At 4pm last Friday, residents of an apartment building on Al-Shohada Street in Gaza were eating, sleeping or relaxing on their day off.
Then, the Israelis struck the complex from above.
Their target was man a called Tayseer al Jabari who was visiting relatives on the sixth floor.
He was a senior commander in the Palestinian militant group Islamic Jihad, the second largest such organisation on the Gaza Strip.
Al Jabari was killed in the attack.
But the military commander wasn’t the only person in the building. There are multiple flats in this 14-storey structure, including one belonging to the Abu Ramadan family. They lived directly below.
We saw the remains of their apartment. The twisted frame of their front door had just about held its position but the rest had been completely destroyed.
The living room sofa was torn and covered in lumps of concrete and there were great holes in the ceiling, where the neighbours’ flat had fallen into the Abu Ramadans’.
We found members of the Palestinian family in Gaza City’s Al Shafa hospital. Neveen Abu Ramadan, 50, was lying in a bed, her body laced with multiple shrapnel wounds.
The doctors are particularly worried about her left leg.
Her mother, Rabab, lifted a sheet and showed us Neveen’s swollen limb, discoloured in varying shades of purple and blue. Medics think they will probably need to amputate it.
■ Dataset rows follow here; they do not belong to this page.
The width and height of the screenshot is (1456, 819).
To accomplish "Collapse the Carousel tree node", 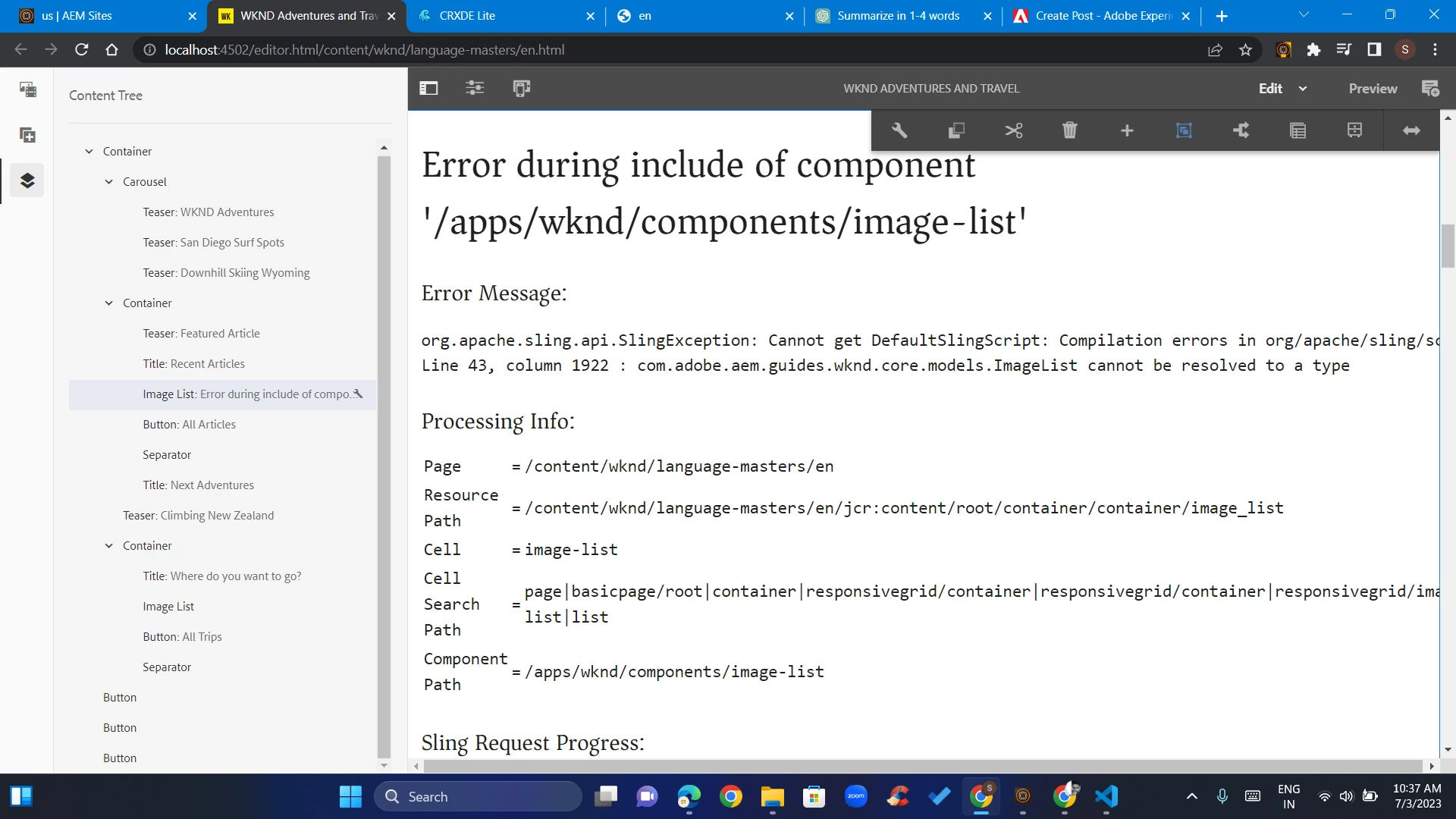I will click(108, 182).
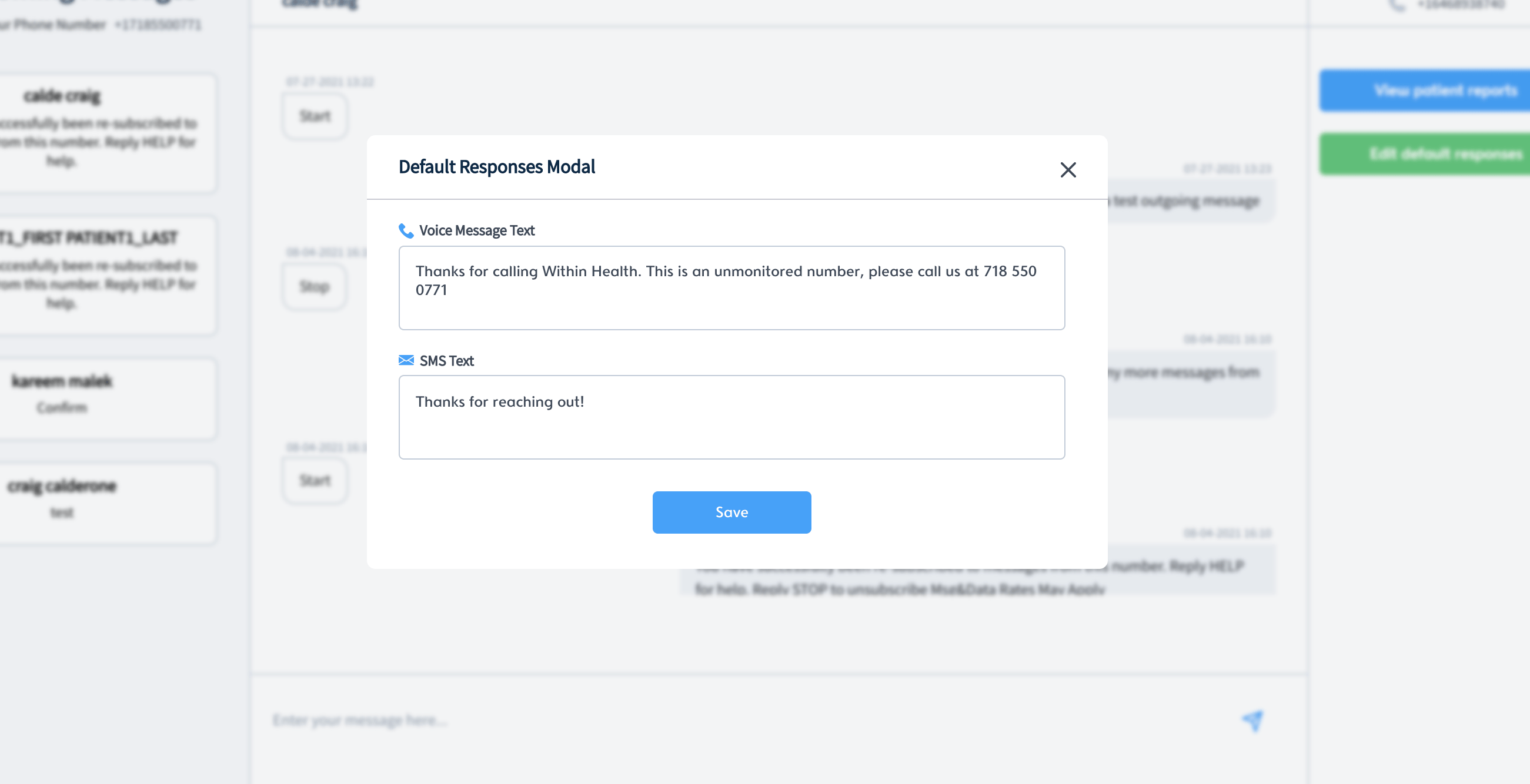Open the PATIENT1_LAST conversation card

(x=107, y=275)
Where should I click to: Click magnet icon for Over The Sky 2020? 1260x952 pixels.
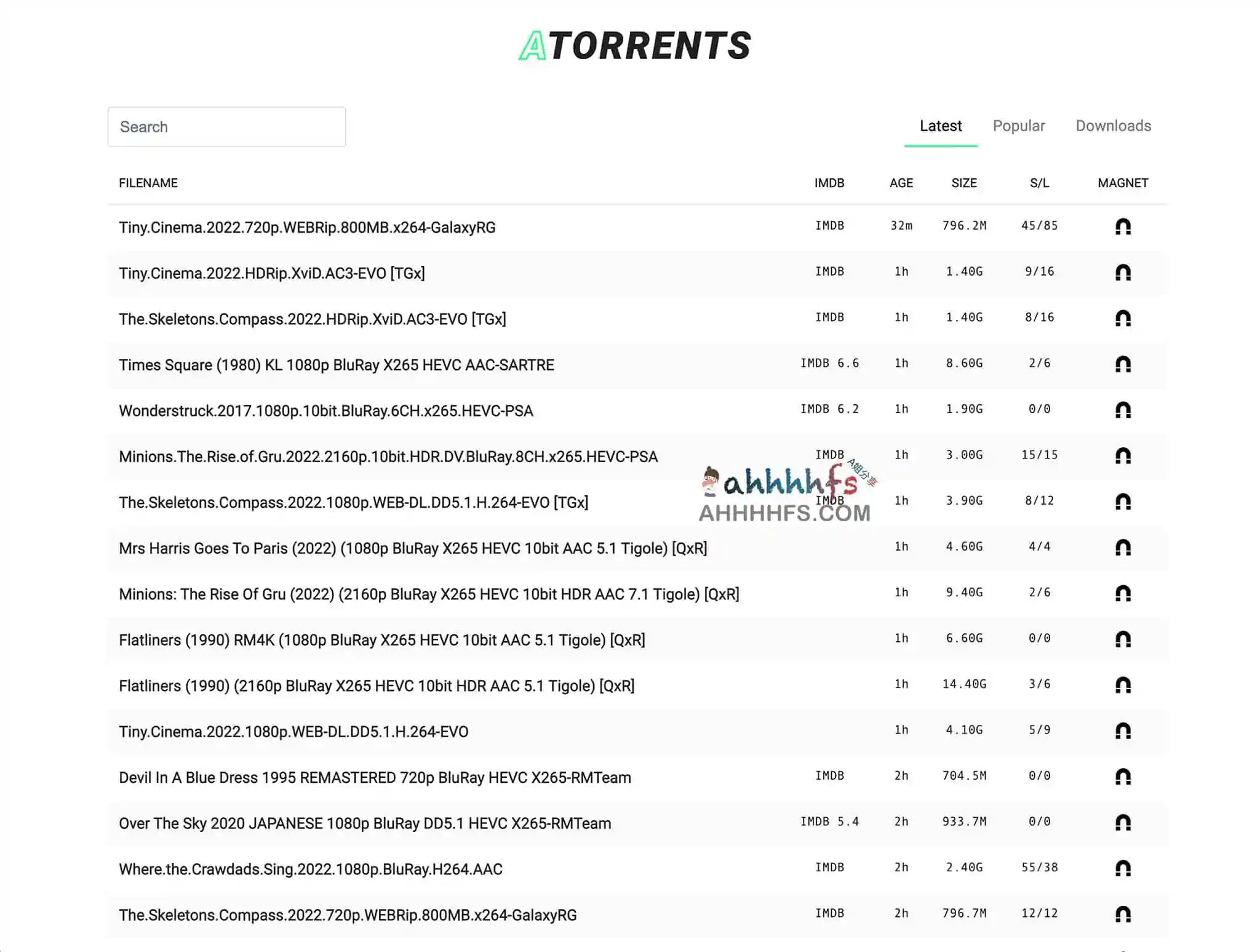(1123, 823)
I asked Neveen how she was feeling. “It is a tragedy,” she said. “I am still asking myself why I am alive. I just don’t believe it. I am still in shock, you know we are civilians.”
Grandmother Rabab decided to tell us the story.
“She and her husband were sleeping on their (fronts) in the afternoon, with two daughters and two sons in the room. They heard the ceiling, broken on their backs and her back is injured.”
“The ceiling came in on them?” I said.
“Yes, and also the ground broke in on their neighbours. So they fell through onto their neighbours.
“From the fifth floor to fourth floor it’s broken. Their two sons got them out, bleeding, bleeding, bleeding.”
One of Neveen’s daughters, 29-year-old Islam, was being operated on while we were there.
She has suffered from internal bleeding and the doctors at Al Shafa hospital are trying to remove blood clots that have formed in her body.
The aftermath of this attack was caught by a local camera operator. In his pictures, we see residents congregating outside the entrance. Some are carried – others walk out on their own – but everyone looks traumatised and covered in dust.
The Israelis say they do everything they can to avoid civilian casualties but that is not a realistic proposition when they take aim at buildings like the Palestinian apartment block.
The health ministry in Gaza says 44 people died during three days of fighting which began last Friday.
More than 350 others were injured. A ceasefire agreement, negotiated by the Egyptians, seems to be holding and something like normality has crept back into the Gaza Strip.
But life will never be the same for the Abu Ramadans, who had managed to live peacefully in the Palestinian territory for the previous 29 years.